The term aggregate demand refers to the total demand for goods and services in an economy. An aggregate demand curve will specify the quantity of goods and services purchased at various price points.
Aggregate Demand = Consumer Spending + Investment + Public Spending + Net Exports
- Consumer Spending is the total value of all goods and services purchased.
- Investment is the total of all corporate (private) purchases of equipment, buildings, factories and inventory.
- Public Spending is the total of all government (local, state and federal) spending on goods and services. It does not include transfer payments such as Social Security.
- Net Exports is equal to the total of all goods and services exported minus those imported.
Also referred to as domestic final demand (DFD), aggregate demand, or AD, is the total of all demand for goods and services produced by an economy. In theory, this demand will vary by price, so aggregate demand is typically shown as a curve that demonstrates how demand will increase as price decreases. For this reason, it's typically depicted as a downward sloping curve as shown in the accompanying illustration.
As is the case with Gross Domestic Product, or GDP, there are four components that make up aggregate demand:
- Consumer Spending: includes all the goods and services purchased by families, does not include funding of investments.

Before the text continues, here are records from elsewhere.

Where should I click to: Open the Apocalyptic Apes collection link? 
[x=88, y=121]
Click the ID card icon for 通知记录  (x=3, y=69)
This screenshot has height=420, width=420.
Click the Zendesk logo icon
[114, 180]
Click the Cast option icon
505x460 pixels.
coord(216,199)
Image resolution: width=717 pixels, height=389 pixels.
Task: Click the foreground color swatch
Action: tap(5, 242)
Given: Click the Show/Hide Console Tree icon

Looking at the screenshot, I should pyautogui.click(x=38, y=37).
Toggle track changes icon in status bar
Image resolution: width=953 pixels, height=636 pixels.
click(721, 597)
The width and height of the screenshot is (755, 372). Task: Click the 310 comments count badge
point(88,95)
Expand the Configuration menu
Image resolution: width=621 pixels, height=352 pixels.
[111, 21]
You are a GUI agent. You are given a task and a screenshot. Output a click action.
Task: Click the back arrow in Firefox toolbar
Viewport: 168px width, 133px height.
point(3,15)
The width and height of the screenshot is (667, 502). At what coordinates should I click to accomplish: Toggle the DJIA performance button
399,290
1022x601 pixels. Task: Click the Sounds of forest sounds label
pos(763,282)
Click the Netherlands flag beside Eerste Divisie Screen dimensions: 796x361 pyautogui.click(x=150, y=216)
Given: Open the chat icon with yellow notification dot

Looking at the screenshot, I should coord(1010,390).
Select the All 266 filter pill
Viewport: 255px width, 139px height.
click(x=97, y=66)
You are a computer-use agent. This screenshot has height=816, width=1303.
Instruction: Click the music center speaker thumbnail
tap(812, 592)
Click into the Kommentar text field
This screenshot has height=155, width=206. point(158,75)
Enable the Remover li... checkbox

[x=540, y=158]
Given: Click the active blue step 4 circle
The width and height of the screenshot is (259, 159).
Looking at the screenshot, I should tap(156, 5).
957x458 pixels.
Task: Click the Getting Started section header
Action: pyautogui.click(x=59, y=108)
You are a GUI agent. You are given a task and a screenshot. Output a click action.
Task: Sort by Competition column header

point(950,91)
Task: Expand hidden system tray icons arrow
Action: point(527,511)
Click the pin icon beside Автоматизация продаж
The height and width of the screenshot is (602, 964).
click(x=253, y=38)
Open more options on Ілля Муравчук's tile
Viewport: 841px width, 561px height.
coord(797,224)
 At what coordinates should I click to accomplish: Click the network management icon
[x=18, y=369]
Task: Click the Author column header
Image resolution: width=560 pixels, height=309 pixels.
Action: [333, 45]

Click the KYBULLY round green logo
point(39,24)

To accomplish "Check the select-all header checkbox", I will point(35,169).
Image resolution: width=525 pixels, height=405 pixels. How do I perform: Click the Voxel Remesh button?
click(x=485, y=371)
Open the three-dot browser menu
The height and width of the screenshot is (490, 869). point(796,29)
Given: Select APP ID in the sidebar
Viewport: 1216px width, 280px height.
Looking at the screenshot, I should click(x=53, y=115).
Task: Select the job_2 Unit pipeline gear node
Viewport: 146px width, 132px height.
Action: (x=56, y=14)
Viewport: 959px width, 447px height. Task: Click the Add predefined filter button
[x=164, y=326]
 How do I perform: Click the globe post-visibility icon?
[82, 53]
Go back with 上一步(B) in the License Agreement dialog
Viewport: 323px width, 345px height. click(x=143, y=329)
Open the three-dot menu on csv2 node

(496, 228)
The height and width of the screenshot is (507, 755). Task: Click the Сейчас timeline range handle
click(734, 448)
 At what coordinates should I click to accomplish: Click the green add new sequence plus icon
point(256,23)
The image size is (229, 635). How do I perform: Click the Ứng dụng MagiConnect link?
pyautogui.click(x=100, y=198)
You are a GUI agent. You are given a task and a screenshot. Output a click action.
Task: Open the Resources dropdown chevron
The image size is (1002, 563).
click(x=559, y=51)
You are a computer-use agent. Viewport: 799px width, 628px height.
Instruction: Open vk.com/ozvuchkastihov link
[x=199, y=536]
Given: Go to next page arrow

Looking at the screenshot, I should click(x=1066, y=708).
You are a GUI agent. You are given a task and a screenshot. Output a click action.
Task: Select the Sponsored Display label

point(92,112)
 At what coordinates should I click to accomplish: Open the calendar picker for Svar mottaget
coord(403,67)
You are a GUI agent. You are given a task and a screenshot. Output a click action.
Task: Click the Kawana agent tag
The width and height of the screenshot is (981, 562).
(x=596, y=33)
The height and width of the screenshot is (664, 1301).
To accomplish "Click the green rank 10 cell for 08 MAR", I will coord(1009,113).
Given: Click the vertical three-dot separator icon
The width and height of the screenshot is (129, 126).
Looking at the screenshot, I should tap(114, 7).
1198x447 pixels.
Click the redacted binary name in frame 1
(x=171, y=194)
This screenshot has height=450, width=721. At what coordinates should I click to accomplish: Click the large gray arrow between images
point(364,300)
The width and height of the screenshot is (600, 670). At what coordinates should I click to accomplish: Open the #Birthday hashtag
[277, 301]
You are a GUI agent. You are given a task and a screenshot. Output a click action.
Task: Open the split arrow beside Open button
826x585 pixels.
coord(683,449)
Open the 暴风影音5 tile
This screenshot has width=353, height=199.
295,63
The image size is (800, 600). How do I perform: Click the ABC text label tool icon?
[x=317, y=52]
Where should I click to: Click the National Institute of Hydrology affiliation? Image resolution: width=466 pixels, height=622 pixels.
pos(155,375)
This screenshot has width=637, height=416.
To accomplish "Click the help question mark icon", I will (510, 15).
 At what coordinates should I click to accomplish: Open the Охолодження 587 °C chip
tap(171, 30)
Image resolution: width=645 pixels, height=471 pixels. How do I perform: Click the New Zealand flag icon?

- Investment: includes the purchase of assets such as equipment, buildings, factories and items held in inventory. This would not include sales by businesses since this output would be captured in consumer or government spending.
- Public Spending: this is the total of all goods and services purchased by agencies of the local, state and federal government. This would not include transfer payments, such as Social Security, since that spending would be captured in consumer spending.
- Net Exports: this is the total net demand from non-domestic sources, the value is found by subtracting all imported goods and services from those exported. This value will be negative for countries that are net importers.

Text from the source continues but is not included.